Singapore Air Show

Protectionism Still Winning as Liberalization Stalls

 - February 15, 2016, 10:30 AM
Part of the reason for the failure to implement an open skies agreement is airport congestion. Jakarta’s Soekarno-Hatta Airport, above, already operates at three times its planned capacity.

In the 49 years since its conception, the 10-member Association of Southeast Asia Nations (Asean) has been gradually moving towards greater liberalization of its air transport services. In line with this strategy is the Asean Single Aviation Market (ASAM)–an ambitious open-skies scheme that was intended to further liberalize air services under a unified air transport market by the end of 2015.

Asean’s self-imposed deadline has now come and gone, with three members–the Philippines, Indonesia and Laos–reluctant to ratify the full agreement.

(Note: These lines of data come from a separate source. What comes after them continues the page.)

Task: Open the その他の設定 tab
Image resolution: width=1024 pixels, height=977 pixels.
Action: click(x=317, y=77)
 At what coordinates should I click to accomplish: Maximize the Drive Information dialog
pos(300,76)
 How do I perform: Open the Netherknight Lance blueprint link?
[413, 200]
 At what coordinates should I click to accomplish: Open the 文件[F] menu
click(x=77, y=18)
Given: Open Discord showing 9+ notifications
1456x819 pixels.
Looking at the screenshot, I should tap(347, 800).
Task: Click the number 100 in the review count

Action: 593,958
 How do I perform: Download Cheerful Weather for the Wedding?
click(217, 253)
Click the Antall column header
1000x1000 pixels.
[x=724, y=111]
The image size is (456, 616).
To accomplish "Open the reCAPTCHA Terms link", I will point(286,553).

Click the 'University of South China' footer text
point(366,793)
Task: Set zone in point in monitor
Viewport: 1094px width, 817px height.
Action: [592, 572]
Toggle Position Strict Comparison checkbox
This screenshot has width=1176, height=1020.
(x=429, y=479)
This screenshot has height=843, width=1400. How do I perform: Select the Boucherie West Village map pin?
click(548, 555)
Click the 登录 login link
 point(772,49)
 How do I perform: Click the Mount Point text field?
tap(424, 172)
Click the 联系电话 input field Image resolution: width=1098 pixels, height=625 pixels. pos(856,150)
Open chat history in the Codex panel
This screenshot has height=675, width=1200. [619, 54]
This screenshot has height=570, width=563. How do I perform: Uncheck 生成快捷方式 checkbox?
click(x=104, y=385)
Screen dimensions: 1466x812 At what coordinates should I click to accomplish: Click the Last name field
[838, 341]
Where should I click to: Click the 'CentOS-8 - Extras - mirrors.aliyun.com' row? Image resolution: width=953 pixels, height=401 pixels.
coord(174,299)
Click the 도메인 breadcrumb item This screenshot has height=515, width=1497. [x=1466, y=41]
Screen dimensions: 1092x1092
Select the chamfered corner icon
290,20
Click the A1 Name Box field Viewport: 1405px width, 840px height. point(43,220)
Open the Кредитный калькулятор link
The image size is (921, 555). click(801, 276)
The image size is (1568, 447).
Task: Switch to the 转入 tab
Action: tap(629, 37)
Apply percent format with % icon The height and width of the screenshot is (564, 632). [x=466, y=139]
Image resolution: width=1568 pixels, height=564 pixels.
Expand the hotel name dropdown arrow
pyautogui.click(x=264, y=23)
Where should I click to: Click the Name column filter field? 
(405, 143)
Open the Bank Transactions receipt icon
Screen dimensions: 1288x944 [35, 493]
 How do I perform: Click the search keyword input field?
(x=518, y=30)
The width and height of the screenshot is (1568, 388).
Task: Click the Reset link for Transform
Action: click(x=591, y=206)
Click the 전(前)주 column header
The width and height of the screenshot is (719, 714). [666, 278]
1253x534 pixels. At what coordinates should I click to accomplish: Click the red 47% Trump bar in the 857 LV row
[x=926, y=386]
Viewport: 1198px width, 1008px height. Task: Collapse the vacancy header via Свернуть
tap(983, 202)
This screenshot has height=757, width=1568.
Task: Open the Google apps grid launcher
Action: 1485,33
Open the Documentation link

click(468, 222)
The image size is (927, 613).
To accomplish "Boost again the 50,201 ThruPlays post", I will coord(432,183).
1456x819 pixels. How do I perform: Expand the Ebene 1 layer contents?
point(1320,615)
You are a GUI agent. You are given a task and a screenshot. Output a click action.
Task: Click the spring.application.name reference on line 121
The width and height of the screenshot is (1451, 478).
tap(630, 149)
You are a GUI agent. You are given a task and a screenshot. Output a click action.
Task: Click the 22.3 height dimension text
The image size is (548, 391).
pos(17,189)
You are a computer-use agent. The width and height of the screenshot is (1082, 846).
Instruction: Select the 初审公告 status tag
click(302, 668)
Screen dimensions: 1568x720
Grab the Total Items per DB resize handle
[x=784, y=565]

The plan was for all carriers from Asean to enjoy unlimited third, fourth and fifth freedom operations within the region. To date, Indonesia remains opposed to opening up its secondary cities, the Philippines has excluded Manila from the agreement and Laos has yet to free up Luang Prabang and the national capital Vientiane.  

Given that Indonesia and the Philippines are Asean’s two largest nations by population, their decision to stay out prevents the project from being fully realized. At the same time, the ASAM liberalization agenda remains relatively modest. Only third, fourth and fifth freedoms are currently being considered, while seventh-freedom relaxations and the right to cabotage have yet to be addressed. Accordingly, the ASAM falls short of a true open skies policy.

The third-, fourth- and fifth-freedoms are addressed in two multilateral agreements that have already come into force. The multilateral agreement on air services (MAAS) liberalizes market restrictions among Asean capital cities while the multilateral agreement for the full liberalization of passenger air services (MAFLPAS) frees up secondary cities and sub regions.

Indonesia has agreed to open access to Jakarta but has yet to ratify relevant protocols under MAFLPAS. As such, traffic rights into points other than Jakarta remain restricted by existing bilateral air services agreements.

Indonesia’s decision to refrain from joining a true ASAM is due largely to it wanting to protect against competitors, particularly from Singapore and Malaysia. Indonesia has the ability to offer regional carriers hundreds of unlimited access points, while many countries can offer only one point of access. This systematic imbalance for exchange of traffic rights has led Indonesian carriers, such as Garuda, to lobby their government to refrain from entering into Asean multilateral agreements.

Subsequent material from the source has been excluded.